ABOUT THIS TASK: Could you write out the listing below again, exactly?

EXTRACTED RECORDS:

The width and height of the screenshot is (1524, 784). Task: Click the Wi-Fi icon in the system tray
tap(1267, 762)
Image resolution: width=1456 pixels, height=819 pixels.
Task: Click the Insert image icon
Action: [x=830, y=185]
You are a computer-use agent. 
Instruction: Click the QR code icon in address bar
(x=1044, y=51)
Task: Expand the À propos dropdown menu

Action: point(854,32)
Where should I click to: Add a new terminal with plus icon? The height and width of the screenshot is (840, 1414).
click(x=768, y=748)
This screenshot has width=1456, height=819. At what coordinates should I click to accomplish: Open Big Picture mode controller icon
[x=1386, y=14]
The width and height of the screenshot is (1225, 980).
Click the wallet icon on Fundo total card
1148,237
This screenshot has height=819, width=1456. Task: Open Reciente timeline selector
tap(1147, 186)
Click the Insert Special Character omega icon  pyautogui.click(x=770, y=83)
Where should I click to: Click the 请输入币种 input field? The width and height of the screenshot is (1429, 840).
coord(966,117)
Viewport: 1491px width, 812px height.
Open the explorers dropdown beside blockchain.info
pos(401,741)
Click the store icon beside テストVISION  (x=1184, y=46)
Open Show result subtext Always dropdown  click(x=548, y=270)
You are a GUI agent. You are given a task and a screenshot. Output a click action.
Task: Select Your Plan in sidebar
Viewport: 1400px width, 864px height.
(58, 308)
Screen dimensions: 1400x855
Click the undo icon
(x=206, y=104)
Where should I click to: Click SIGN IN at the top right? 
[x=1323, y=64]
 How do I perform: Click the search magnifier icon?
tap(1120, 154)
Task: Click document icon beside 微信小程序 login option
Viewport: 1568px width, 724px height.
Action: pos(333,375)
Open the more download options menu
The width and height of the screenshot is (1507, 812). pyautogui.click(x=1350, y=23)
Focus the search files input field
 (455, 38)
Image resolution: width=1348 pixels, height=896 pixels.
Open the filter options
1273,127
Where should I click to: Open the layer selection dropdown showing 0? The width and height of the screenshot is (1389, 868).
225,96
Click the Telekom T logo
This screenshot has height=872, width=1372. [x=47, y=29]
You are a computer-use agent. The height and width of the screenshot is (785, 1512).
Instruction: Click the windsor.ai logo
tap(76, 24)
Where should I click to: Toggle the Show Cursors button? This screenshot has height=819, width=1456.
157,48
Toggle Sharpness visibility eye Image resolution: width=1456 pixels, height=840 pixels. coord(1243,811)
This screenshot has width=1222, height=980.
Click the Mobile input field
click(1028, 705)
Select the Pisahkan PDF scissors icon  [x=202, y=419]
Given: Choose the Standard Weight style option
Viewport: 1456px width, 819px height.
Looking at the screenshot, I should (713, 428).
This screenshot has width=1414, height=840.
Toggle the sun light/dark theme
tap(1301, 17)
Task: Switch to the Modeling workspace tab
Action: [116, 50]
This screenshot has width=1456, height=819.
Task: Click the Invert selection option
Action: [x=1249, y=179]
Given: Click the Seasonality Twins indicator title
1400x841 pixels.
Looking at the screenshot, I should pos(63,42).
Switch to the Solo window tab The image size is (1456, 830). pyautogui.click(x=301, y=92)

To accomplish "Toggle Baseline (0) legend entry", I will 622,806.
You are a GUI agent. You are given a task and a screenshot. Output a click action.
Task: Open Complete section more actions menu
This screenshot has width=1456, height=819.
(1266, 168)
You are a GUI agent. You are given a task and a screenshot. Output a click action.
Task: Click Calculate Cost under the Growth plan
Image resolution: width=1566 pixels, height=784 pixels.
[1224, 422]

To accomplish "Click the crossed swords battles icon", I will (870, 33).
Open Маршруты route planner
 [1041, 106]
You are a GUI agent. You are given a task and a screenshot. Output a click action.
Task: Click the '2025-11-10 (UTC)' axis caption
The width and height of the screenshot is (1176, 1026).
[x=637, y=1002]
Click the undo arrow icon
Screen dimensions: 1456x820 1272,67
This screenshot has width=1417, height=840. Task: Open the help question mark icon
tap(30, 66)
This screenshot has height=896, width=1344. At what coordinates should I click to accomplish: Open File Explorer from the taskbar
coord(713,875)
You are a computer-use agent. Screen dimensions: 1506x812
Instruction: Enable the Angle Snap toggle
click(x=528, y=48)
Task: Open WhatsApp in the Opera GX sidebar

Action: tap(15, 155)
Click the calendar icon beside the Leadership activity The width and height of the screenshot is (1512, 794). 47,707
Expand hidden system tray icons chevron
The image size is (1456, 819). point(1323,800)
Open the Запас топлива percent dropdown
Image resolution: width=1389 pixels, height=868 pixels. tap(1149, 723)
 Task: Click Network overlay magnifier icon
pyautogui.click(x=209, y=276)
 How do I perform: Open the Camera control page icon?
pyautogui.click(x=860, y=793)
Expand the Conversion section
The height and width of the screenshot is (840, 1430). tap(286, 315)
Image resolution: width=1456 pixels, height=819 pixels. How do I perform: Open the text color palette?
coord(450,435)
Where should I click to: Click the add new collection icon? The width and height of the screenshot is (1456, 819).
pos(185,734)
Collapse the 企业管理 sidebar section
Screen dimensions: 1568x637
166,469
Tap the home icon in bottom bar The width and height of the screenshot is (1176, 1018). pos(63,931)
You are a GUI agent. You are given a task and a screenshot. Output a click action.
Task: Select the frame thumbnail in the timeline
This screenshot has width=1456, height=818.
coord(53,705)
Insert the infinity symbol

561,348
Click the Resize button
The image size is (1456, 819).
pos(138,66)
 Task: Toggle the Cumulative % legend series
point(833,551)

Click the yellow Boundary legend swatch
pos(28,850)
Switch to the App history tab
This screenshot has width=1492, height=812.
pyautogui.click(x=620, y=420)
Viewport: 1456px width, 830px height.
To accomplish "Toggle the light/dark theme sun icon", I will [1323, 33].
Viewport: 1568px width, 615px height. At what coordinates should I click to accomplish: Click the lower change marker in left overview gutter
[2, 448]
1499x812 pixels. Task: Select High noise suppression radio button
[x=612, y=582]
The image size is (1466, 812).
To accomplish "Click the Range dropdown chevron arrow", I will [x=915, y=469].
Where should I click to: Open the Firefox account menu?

TASK SOLUTION:
The width and height of the screenshot is (1524, 784). Task: Click the Wi-Fi icon in the system tray
tap(1267, 762)
Image resolution: width=1456 pixels, height=819 pixels.
Task: Click the Insert image icon
Action: [x=830, y=185]
You are a computer-use agent. 
Instruction: Click the QR code icon in address bar
(x=1044, y=51)
Task: Expand the À propos dropdown menu

Action: point(854,32)
Where should I click to: Add a new terminal with plus icon? The height and width of the screenshot is (840, 1414).
click(x=768, y=748)
This screenshot has width=1456, height=819. At what coordinates should I click to accomplish: Open Big Picture mode controller icon
[x=1386, y=14]
The width and height of the screenshot is (1225, 980).
Click the wallet icon on Fundo total card
1148,237
This screenshot has height=819, width=1456. Task: Open Reciente timeline selector
tap(1147, 186)
Click the Insert Special Character omega icon  pyautogui.click(x=770, y=83)
Where should I click to: Click the 请输入币种 input field? The width and height of the screenshot is (1429, 840).
coord(966,117)
Viewport: 1491px width, 812px height.
Open the explorers dropdown beside blockchain.info
pos(401,741)
Click the store icon beside テストVISION  (x=1184, y=46)
Open Show result subtext Always dropdown  click(x=548, y=270)
You are a GUI agent. You are given a task and a screenshot. Output a click action.
Task: Select Your Plan in sidebar
Viewport: 1400px width, 864px height.
(58, 308)
Screen dimensions: 1400x855
Click the undo icon
(x=206, y=104)
Where should I click to: Click SIGN IN at the top right? 
[x=1323, y=64]
 How do I perform: Click the search magnifier icon?
tap(1120, 154)
Task: Click document icon beside 微信小程序 login option
Viewport: 1568px width, 724px height.
Action: pos(333,375)
Open the more download options menu
The width and height of the screenshot is (1507, 812). pyautogui.click(x=1350, y=23)
Focus the search files input field
 (455, 38)
Image resolution: width=1348 pixels, height=896 pixels.
Open the filter options
1273,127
Where should I click to: Open the layer selection dropdown showing 0? The width and height of the screenshot is (1389, 868).
225,96
Click the Telekom T logo
This screenshot has height=872, width=1372. [x=47, y=29]
You are a computer-use agent. The height and width of the screenshot is (785, 1512).
Instruction: Click the windsor.ai logo
tap(76, 24)
Where should I click to: Toggle the Show Cursors button? This screenshot has height=819, width=1456.
157,48
Toggle Sharpness visibility eye Image resolution: width=1456 pixels, height=840 pixels. coord(1243,811)
This screenshot has width=1222, height=980.
Click the Mobile input field
click(1028, 705)
Select the Pisahkan PDF scissors icon  [x=202, y=419]
Given: Choose the Standard Weight style option
Viewport: 1456px width, 819px height.
Looking at the screenshot, I should (713, 428).
This screenshot has width=1414, height=840.
Toggle the sun light/dark theme
tap(1301, 17)
Task: Switch to the Modeling workspace tab
Action: [116, 50]
This screenshot has width=1456, height=819.
Task: Click the Invert selection option
Action: [x=1249, y=179]
Given: Click the Seasonality Twins indicator title
1400x841 pixels.
Looking at the screenshot, I should pos(63,42).
Switch to the Solo window tab The image size is (1456, 830). pyautogui.click(x=301, y=92)

To accomplish "Toggle Baseline (0) legend entry", I will 622,806.
You are a GUI agent. You are given a task and a screenshot. Output a click action.
Task: Open Complete section more actions menu
This screenshot has width=1456, height=819.
(1266, 168)
You are a GUI agent. You are given a task and a screenshot. Output a click action.
Task: Click Calculate Cost under the Growth plan
Image resolution: width=1566 pixels, height=784 pixels.
[1224, 422]

To accomplish "Click the crossed swords battles icon", I will (870, 33).
Open Маршруты route planner
 [1041, 106]
You are a GUI agent. You are given a task and a screenshot. Output a click action.
Task: Click the '2025-11-10 (UTC)' axis caption
The width and height of the screenshot is (1176, 1026).
[x=637, y=1002]
Click the undo arrow icon
Screen dimensions: 1456x820 1272,67
This screenshot has width=1417, height=840. Task: Open the help question mark icon
tap(30, 66)
This screenshot has height=896, width=1344. At what coordinates should I click to accomplish: Open File Explorer from the taskbar
coord(713,875)
You are a computer-use agent. Screen dimensions: 1506x812
Instruction: Enable the Angle Snap toggle
click(x=528, y=48)
Task: Open WhatsApp in the Opera GX sidebar

Action: tap(15, 155)
Click the calendar icon beside the Leadership activity The width and height of the screenshot is (1512, 794). 47,707
Expand hidden system tray icons chevron
The image size is (1456, 819). point(1323,800)
Open the Запас топлива percent dropdown
Image resolution: width=1389 pixels, height=868 pixels. tap(1149, 723)
 Task: Click Network overlay magnifier icon
pyautogui.click(x=209, y=276)
 How do I perform: Open the Camera control page icon?
pyautogui.click(x=860, y=793)
Expand the Conversion section
The height and width of the screenshot is (840, 1430). tap(286, 315)
Image resolution: width=1456 pixels, height=819 pixels. How do I perform: Open the text color palette?
coord(450,435)
Where should I click to: Click the add new collection icon? The width and height of the screenshot is (1456, 819).
pos(185,734)
Collapse the 企业管理 sidebar section
Screen dimensions: 1568x637
166,469
Tap the home icon in bottom bar The width and height of the screenshot is (1176, 1018). pos(63,931)
You are a GUI agent. You are given a task and a screenshot. Output a click action.
Task: Select the frame thumbnail in the timeline
This screenshot has width=1456, height=818.
coord(53,705)
Insert the infinity symbol

561,348
Click the Resize button
The image size is (1456, 819).
pos(138,66)
 Task: Toggle the Cumulative % legend series
point(833,551)

Click the yellow Boundary legend swatch
pos(28,850)
Switch to the App history tab
This screenshot has width=1492, height=812.
pyautogui.click(x=620, y=420)
Viewport: 1456px width, 830px height.
To accomplish "Toggle the light/dark theme sun icon", I will [1323, 33].
Viewport: 1568px width, 615px height. At what coordinates should I click to accomplish: Click the lower change marker in left overview gutter
[2, 448]
1499x812 pixels. Task: Select High noise suppression radio button
[x=612, y=582]
The image size is (1466, 812).
To accomplish "Click the Range dropdown chevron arrow", I will [x=915, y=469].
Where should I click to: Open the Firefox account menu?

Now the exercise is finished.